Why is that? This is where the WEF comes into play. Remember the “you will own nothing and you will be happy”? Starter homes are just that.
Here is a clip from 60 minutes. https://www.cbsnews.com/news/rising-rent-prices-60-minutes-2022-03-20/
This just aired a couple of weeks ago. Look who is buying up the starter home market. Investment firms!!!!! Companies like Tricon. An investment firm who, when a “starter house” or a “fixer-upper” come on the market, they swoop in with all cash offers and buy up houses at a rapid pace. They own more than 30 THOUSAND properties! And they charge more for rent than previous market rent value once they do their “spit shine” fix on the property. Who is Tricon? Well, they are a housing investment firm who is worth over 8 billion dollars in assets, and who, coincidentally, (not), was just bought out by Blackstone.
Blackstone was founded by Blackrock. You remember Blackrock from a few days ago, right? The trillion dollar investment firm who owns more assets than any other company, aside from maybe Vanguard? The company that owns most of our pharma, media, and financial institutions? The company that has many members on the WEF board?

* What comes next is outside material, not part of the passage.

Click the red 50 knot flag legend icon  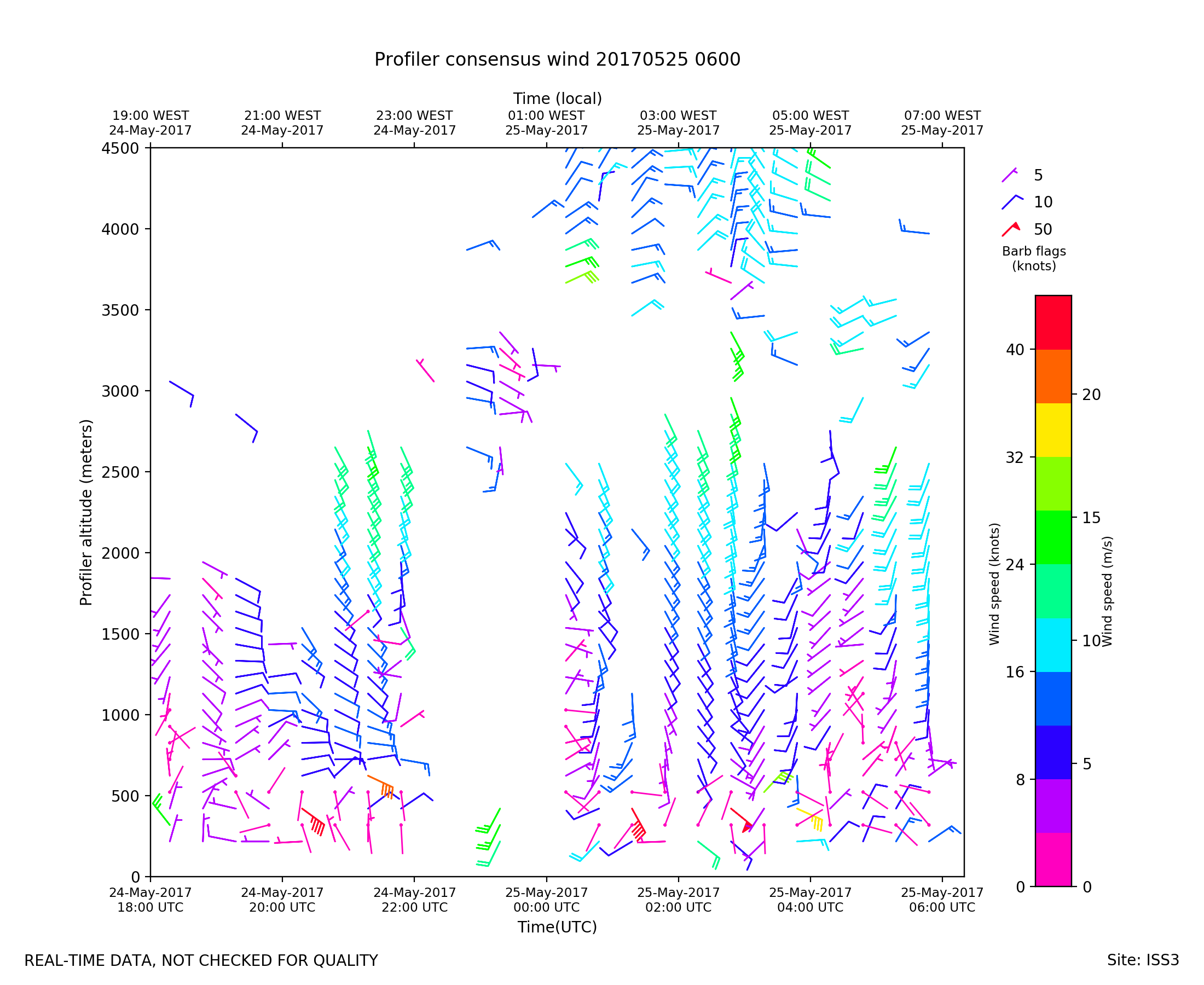tap(1010, 229)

The company pushing as hard as Klaus and Yuval for the “great reset”. The company that advocates “you will own nothing and be happy”. So this is a great “real life” example of how the World Economic Forum tentacles into the housing market. Blackrock (WEF evil spawn) created Blackstone. Blackstone invested in and then bought out Tricon. Tricon is paying cash for all the starter homes they can. So this does two things: 1, they buy all the existing starter homes on the market, and 2. They set the price of what a starter home will sell for. They have unlimited cash to buy anything they want. The average buyer cannot compete with that. A new buyer with FHA lending makes an offer. Tricon comes in with an all cash, short escrow, waive appraisal offer. You as the seller, which option would you take if you had NO KNOWLEDGE of how dirty Tricon/Blackstone/Blackrock are? Well of COURSE you would take the all cash short escrow option! Your realtor would thump you upside the head if you DID NOT take that cherry of an offer! So the consequence is a first time homebuyer walks away without a home, and Tricon/Blackstone/Blackrock just got another house they will charge an inflated rental rate for. And that first time homebuyer? They will end up in rental purgatory, renting that same house from Tricon, building zero equity and wealth for themselves, as Tricon continues to chew up and spit out young people trying to buy their own home.

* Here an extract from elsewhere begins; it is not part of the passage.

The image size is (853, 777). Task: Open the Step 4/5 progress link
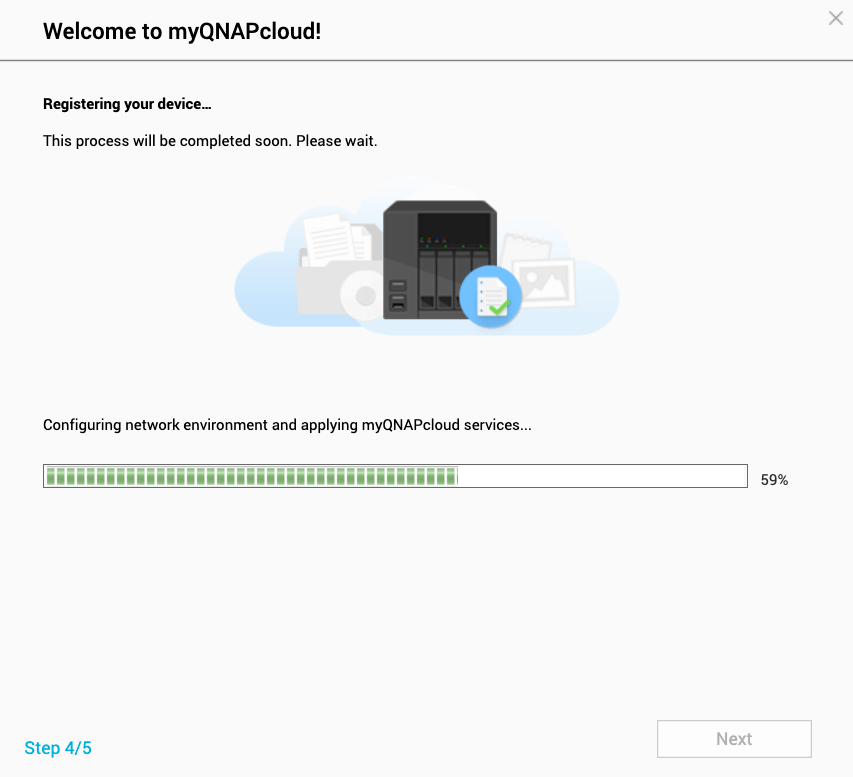(57, 748)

This shenanigan isn’t new. Blackrock/Blackstone did the same thing in 2008. They bought up all the short-sell/foreclosure properties, sat on them until the housing market rebounded, and then rented them for inflated prices OR sold them for double what they bought them for.
Classy group, aren’t they. They are working hard to end the American Dream of homeownership for millions of people by buying up the entire starter home market. And charging high rent that makes it nearly impossible for a young starter family to save enough money for a down payment on a house IF they are able to find one. Such a sad situation.